WHAT YOU ARE ASKED TO DO >>
Print the data that follows exactly as it stands, from its first line through the line containing "Task: Select Home in the navigation pane", and stop there.

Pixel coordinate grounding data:
_ _ _ _ _ _ _
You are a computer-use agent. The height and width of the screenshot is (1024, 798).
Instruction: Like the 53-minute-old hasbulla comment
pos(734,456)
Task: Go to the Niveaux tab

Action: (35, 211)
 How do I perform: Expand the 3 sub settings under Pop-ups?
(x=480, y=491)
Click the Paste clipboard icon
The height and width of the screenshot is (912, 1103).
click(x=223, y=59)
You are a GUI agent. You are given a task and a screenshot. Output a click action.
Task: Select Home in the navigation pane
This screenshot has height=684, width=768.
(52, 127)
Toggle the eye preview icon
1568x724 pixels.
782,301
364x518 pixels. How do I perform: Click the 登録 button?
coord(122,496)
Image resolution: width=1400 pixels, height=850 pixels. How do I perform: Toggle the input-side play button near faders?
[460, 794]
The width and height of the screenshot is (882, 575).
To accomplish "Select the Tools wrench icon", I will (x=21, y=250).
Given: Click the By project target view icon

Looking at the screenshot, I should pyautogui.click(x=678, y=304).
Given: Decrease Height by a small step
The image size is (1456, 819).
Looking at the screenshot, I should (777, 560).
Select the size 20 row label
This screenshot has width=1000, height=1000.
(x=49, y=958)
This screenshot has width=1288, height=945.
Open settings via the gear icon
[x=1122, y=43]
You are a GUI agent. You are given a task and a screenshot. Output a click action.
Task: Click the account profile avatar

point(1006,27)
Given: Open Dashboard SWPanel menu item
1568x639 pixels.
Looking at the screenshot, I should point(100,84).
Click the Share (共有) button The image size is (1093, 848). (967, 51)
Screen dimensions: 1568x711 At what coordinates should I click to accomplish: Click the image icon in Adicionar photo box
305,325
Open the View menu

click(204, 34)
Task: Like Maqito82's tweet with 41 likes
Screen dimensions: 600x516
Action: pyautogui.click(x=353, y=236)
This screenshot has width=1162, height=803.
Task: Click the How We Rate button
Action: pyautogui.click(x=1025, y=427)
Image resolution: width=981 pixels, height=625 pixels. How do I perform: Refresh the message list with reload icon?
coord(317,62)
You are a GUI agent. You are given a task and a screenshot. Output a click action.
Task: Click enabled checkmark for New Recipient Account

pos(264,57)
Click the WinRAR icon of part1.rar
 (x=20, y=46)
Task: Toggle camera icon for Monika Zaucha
_ _ _ _ _ _ _
ANSWER FOR THE TASK >>
You are a computer-use agent. The height and width of the screenshot is (1024, 798).
Instruction: Like the 53-minute-old hasbulla comment
pos(734,456)
Task: Go to the Niveaux tab

Action: (35, 211)
 How do I perform: Expand the 3 sub settings under Pop-ups?
(x=480, y=491)
Click the Paste clipboard icon
The height and width of the screenshot is (912, 1103).
click(x=223, y=59)
You are a GUI agent. You are given a task and a screenshot. Output a click action.
Task: Select Home in the navigation pane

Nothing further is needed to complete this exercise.